Из архива миссис Базиль Э. Франквайлер, самого запутанного в мире - Э. Конигсбург
Шрифт:
Интервал:
Закладка:
— Пойдем. Там для нее платформа уже, наверно, готова — пора.
— Небось народищу привалит на нее поглазеть — как на Мону Лизу, а?
— Да нет, ты что! Мону Лизу, во-первых, всего на пару дней привозили, а во-вторых, та ж была настоящая!
— Да и эта, может, настоящая…
Они ушли, погасив свет и закрыв за собой дверь. И тут силы покинули Джимми. Ноги его подкосились, в темноте он с трудом слез на пол и плюхнулся на сиденье унитаза. Он только сейчас осознал, о чем говорили эти двое.
«Ангела» переносят в другой зал. А знает ли об этом Эмма? Конечно, нет! Откуда ей знать? Она ведь не могла услышать эту новость в женском туалете — женщины не занимаются переноской статуй. Кто же предупредит ее об опасности? Он сам, вот кто. Посредством телепатии. Он отправит ей мысленное послание.
Джимми прижал ладони ко лбу и сосредоточился. «Ни с места, Эм. Ни с места. Ты слышишь меня, Эм? Ни с места, пожалуйста!» Эмме бы такое послание наверняка не понравилось. Она бы предпочла что-то вроде: «Побудь, пожалуйста, на месте еще некоторое время». Но Джимми был уверен: текст должен звучать четко и ясно, как приказ, тогда она его точно получит.
Он повторял «ни с места» с такой силой, что его послание, похоже, достигло цели. Во всяком случае, с места Эмма не двинулась.
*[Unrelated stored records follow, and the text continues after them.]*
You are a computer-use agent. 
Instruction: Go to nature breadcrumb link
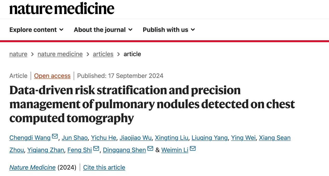pos(18,54)
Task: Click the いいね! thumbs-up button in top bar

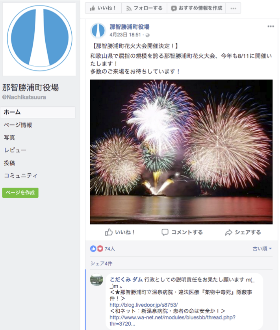Action: click(103, 8)
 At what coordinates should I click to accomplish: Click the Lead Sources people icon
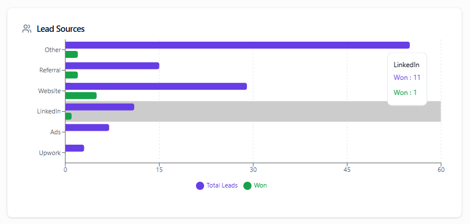(x=27, y=29)
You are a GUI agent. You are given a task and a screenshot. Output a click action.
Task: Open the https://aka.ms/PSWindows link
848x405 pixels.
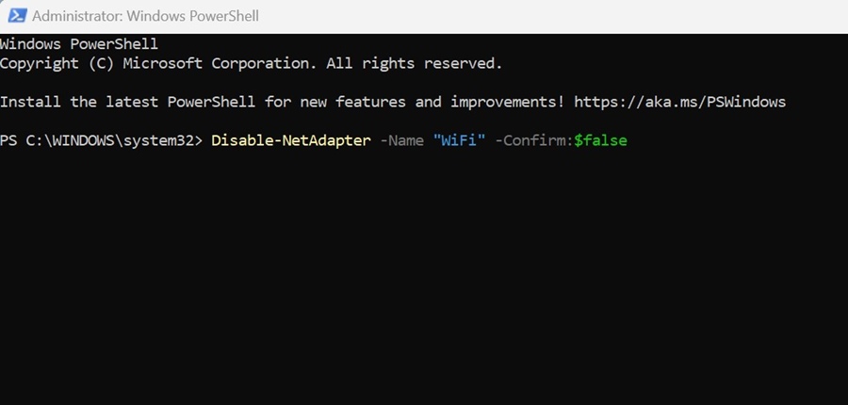(679, 102)
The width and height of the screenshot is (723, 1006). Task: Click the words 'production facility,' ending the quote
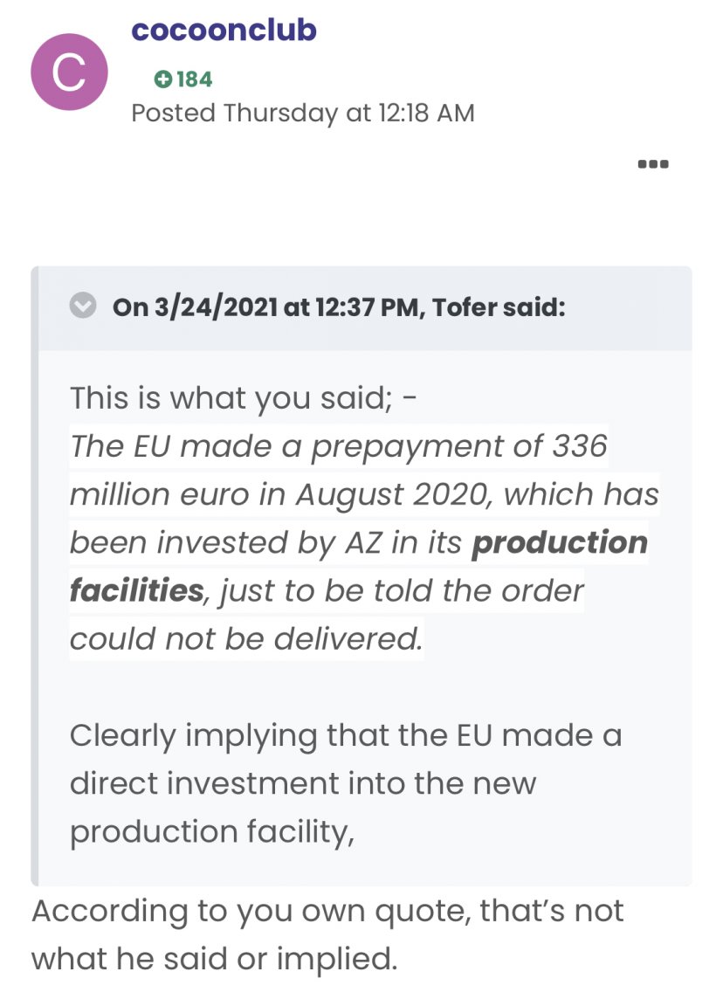coord(212,831)
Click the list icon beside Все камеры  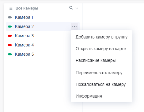11,8
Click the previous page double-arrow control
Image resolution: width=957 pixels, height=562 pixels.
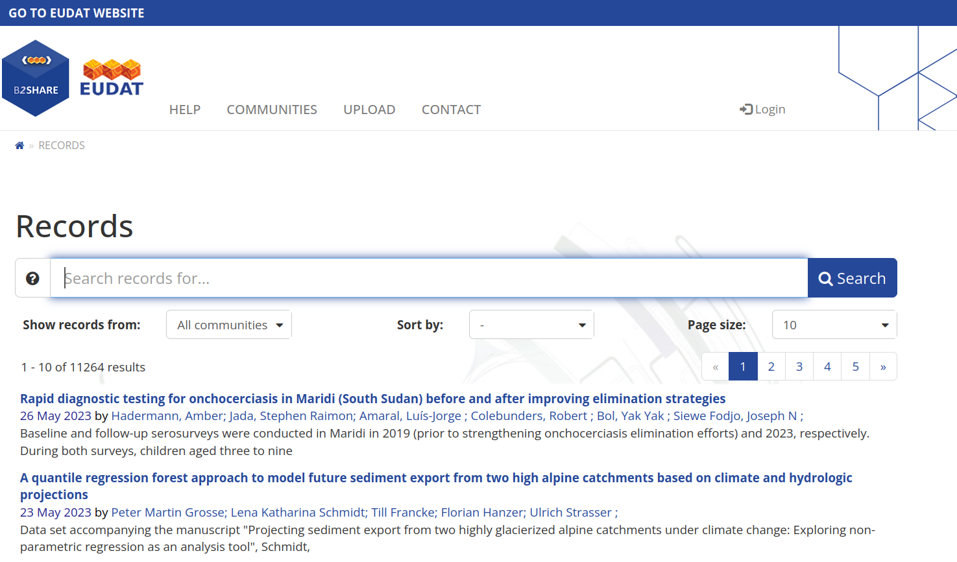pos(715,366)
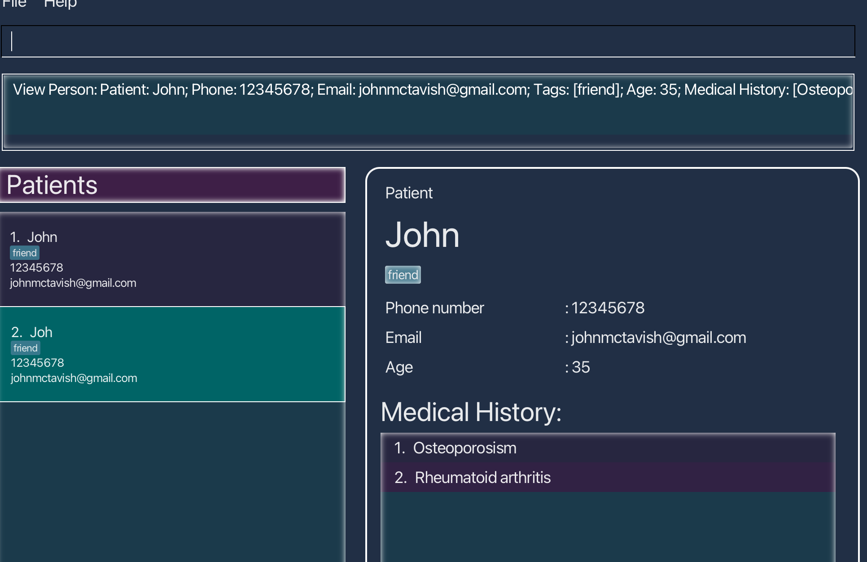Click the Medical History heading

[x=471, y=412]
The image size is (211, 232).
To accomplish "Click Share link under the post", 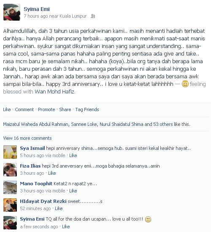I will [65, 109].
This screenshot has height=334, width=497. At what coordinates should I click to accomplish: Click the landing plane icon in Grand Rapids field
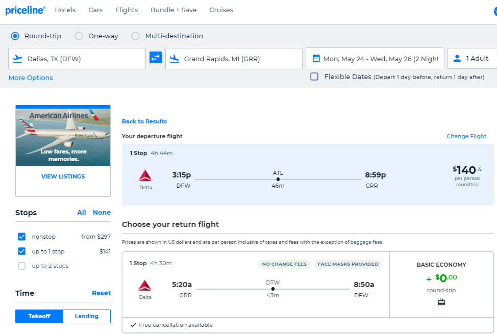pyautogui.click(x=175, y=58)
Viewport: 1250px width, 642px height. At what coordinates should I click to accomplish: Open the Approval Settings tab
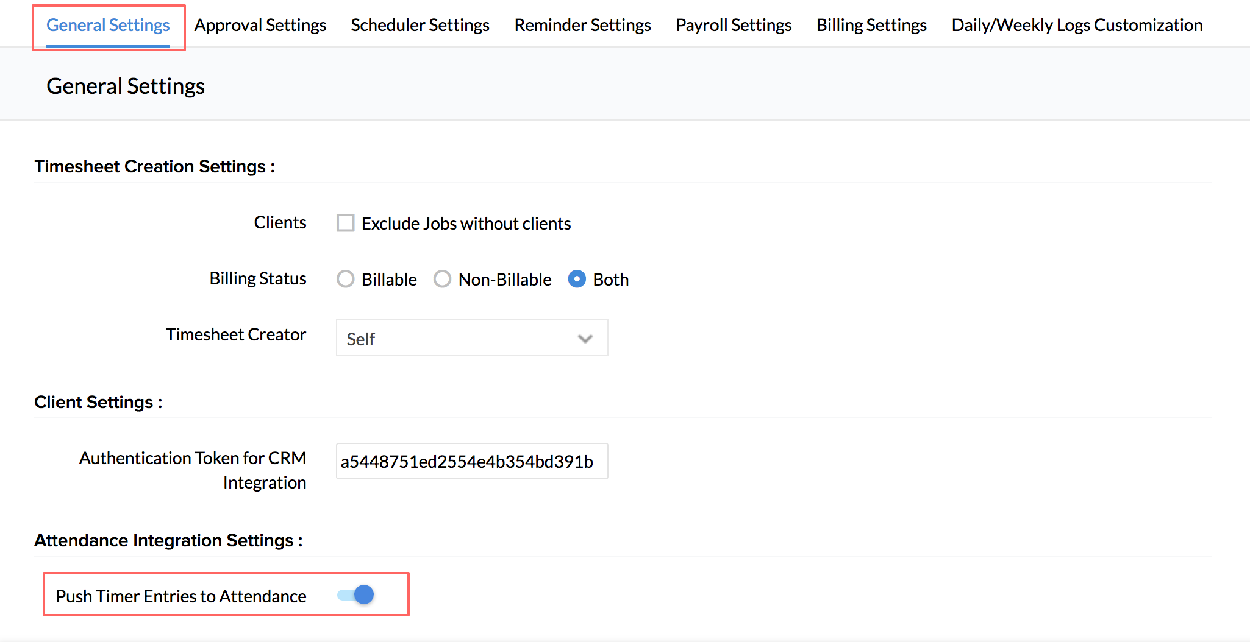(260, 26)
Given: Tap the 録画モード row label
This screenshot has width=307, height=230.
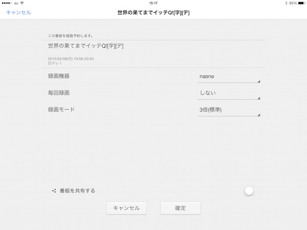Looking at the screenshot, I should (x=61, y=110).
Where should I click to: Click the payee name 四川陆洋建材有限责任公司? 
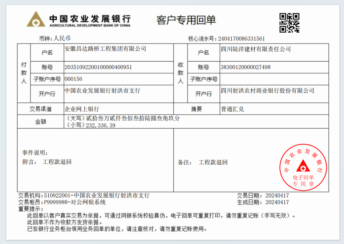tap(255, 49)
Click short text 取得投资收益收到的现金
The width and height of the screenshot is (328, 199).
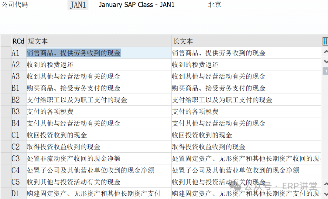[63, 147]
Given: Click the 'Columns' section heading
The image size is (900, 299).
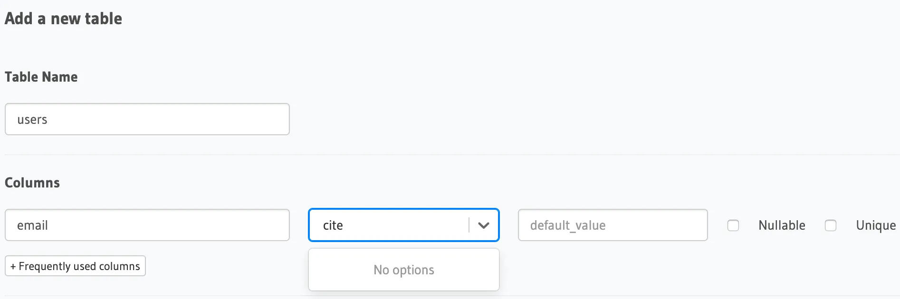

Она и сама потом не могла объяснить, почему провела в кабинке гораздо больше назначенных двенадцати минут. Может, до нее донеслись какие-то непривычные звуки, подсказавшие ей, что музей еще не опустел. Или она просто набегалась в Центральном парке и устала. А возможно, так было задумано, чтобы их не поймали. Возможно, им на роду было начертано совершить открытие.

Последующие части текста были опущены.